----- Data supplied

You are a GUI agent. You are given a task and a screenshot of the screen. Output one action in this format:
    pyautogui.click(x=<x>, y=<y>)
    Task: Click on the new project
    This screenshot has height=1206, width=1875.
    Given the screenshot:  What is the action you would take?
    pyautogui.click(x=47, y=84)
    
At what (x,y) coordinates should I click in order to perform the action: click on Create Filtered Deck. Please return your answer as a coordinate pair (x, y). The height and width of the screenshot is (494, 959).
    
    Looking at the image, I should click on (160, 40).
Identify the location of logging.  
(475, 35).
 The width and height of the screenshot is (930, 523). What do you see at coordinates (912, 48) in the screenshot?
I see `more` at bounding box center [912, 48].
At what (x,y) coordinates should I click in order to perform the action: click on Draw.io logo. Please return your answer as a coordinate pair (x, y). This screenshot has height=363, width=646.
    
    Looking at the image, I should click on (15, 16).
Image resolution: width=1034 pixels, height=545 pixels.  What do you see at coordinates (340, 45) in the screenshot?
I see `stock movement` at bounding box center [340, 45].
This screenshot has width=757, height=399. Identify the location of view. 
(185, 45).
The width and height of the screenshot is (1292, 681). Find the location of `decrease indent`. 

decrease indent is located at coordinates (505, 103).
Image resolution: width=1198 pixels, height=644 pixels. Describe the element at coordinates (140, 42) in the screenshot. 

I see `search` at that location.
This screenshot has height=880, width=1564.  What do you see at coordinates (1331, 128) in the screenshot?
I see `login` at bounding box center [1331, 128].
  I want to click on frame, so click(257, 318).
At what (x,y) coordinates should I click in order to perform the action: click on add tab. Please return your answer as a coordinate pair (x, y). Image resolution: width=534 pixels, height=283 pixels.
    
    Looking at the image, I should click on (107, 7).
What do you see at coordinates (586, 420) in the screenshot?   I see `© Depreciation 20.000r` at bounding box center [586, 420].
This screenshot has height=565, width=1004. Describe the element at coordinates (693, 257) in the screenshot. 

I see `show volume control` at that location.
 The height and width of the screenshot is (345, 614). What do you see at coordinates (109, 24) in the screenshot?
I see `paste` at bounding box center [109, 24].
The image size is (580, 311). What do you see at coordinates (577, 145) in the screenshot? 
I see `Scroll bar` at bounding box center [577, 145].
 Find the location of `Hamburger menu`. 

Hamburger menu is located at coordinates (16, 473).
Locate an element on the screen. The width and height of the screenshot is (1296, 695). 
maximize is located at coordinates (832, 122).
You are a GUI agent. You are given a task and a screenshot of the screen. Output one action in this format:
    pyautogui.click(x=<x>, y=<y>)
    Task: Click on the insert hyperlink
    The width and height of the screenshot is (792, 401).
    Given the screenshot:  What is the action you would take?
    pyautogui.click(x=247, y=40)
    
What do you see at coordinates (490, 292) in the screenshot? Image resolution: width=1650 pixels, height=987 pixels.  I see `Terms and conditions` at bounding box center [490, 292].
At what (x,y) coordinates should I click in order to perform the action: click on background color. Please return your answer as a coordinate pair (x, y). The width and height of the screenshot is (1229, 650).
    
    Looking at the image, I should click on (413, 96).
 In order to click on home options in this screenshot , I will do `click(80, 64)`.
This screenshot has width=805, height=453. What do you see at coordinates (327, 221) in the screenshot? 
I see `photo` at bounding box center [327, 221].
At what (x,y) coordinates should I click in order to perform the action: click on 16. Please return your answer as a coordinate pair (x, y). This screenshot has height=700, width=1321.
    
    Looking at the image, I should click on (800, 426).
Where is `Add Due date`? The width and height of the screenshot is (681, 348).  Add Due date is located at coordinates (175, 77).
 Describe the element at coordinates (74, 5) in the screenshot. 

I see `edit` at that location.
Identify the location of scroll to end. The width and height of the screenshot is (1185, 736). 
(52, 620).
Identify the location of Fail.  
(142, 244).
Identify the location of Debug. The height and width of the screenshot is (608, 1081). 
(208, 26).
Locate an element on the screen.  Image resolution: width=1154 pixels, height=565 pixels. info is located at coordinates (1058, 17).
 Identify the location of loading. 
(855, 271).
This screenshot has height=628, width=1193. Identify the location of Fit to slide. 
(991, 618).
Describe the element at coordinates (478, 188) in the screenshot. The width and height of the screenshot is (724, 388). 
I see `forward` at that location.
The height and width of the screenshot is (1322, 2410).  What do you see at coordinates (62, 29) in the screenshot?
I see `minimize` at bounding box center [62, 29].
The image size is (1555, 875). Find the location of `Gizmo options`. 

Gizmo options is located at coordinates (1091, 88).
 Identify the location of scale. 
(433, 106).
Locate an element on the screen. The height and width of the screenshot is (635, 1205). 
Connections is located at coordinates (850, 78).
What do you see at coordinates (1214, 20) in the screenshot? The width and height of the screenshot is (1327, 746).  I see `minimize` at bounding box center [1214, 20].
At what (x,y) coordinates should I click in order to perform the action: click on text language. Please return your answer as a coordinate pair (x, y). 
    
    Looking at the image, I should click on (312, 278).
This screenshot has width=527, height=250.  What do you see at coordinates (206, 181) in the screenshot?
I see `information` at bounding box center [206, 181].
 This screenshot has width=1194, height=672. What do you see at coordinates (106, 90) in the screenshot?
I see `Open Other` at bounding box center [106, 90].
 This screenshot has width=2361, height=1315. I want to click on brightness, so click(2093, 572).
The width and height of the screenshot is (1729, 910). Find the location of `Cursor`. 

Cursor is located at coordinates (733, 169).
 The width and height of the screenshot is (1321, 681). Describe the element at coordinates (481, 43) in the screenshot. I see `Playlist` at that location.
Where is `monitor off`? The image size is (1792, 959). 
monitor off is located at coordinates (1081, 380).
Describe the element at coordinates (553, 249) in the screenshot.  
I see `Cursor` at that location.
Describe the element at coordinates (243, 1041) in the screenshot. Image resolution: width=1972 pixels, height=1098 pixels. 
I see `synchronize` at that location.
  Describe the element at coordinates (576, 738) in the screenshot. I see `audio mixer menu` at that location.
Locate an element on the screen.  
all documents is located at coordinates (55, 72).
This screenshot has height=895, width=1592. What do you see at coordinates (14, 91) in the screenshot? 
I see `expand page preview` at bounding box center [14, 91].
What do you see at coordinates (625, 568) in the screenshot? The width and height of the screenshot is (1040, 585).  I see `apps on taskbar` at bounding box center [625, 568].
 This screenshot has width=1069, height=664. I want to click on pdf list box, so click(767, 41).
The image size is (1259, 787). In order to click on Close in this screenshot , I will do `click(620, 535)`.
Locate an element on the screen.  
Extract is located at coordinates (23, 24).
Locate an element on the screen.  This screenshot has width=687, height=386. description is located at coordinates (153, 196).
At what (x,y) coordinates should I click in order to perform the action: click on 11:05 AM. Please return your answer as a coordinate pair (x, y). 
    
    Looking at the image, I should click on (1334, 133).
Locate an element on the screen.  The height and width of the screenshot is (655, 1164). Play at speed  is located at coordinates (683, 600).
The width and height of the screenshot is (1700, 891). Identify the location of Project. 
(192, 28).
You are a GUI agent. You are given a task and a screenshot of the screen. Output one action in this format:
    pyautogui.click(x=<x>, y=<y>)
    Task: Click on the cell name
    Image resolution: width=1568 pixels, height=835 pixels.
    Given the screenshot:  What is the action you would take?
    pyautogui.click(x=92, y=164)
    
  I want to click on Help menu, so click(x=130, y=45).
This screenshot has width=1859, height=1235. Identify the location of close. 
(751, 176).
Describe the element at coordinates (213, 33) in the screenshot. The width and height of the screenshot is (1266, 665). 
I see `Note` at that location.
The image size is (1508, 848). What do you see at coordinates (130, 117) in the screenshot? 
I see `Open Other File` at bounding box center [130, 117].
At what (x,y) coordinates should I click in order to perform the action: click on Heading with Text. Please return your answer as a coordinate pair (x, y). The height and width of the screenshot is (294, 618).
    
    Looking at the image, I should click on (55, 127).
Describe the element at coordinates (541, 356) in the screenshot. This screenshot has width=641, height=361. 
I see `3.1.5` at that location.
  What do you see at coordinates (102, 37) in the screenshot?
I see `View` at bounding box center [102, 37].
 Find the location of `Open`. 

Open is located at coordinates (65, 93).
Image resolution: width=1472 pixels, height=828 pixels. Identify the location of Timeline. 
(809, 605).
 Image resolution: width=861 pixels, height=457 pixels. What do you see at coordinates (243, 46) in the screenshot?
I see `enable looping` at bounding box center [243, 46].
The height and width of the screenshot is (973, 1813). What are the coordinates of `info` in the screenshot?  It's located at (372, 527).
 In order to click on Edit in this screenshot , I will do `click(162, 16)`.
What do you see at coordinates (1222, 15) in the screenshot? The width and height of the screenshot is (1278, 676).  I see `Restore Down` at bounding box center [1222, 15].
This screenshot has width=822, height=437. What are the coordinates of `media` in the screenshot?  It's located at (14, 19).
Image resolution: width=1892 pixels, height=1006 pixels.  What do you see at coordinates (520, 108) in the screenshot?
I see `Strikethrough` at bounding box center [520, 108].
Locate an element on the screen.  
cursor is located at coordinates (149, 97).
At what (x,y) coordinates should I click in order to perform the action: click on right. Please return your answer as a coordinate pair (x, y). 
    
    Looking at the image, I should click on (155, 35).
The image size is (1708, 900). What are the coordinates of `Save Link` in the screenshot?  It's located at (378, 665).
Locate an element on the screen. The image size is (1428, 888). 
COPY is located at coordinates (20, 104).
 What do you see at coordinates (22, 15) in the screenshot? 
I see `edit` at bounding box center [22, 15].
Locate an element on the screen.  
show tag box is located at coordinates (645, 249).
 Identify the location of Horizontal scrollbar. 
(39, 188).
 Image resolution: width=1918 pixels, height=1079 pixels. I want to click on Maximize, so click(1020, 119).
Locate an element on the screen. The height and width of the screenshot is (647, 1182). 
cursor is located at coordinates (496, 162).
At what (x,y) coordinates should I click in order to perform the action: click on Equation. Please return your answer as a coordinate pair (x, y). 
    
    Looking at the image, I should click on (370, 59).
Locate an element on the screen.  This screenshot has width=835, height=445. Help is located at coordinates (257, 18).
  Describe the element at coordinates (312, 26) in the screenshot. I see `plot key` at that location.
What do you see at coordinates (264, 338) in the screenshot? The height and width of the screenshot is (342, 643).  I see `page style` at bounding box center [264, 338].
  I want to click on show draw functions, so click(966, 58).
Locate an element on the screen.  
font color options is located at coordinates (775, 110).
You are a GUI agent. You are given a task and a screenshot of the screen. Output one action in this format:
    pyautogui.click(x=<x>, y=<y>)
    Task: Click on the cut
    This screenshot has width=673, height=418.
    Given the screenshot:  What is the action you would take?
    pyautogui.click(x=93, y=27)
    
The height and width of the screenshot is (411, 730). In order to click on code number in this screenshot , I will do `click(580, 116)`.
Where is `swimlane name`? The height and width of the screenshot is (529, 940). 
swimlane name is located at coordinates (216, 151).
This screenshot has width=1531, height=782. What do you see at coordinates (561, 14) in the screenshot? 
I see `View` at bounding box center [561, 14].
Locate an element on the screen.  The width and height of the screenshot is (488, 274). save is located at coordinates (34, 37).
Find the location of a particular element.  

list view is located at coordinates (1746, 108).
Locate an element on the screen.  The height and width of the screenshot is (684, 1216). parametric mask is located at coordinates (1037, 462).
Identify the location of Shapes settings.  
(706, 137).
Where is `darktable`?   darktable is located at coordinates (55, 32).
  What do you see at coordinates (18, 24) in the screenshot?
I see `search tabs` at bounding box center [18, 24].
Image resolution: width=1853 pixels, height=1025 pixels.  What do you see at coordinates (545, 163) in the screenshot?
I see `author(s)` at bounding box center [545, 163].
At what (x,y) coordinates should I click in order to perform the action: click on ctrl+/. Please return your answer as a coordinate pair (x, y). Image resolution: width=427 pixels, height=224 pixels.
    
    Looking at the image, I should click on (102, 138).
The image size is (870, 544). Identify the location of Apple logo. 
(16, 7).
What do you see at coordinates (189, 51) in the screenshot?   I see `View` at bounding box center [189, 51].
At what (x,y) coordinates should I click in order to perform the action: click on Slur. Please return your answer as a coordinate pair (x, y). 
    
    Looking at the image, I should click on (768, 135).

----------

● **Requirements**: Starting with the line with "pixels, height=283 pixels." and going on through the line with "Looking at the image, I should click on (107, 7).", rewrite those records with "add tab" swapped for "close tab" and everything else left as it is.

● **Final result**:
At what (x,y) coordinates should I click in order to perform the action: click on close tab. Please return your answer as a coordinate pair (x, y). Image resolution: width=534 pixels, height=283 pixels.
    
    Looking at the image, I should click on (107, 7).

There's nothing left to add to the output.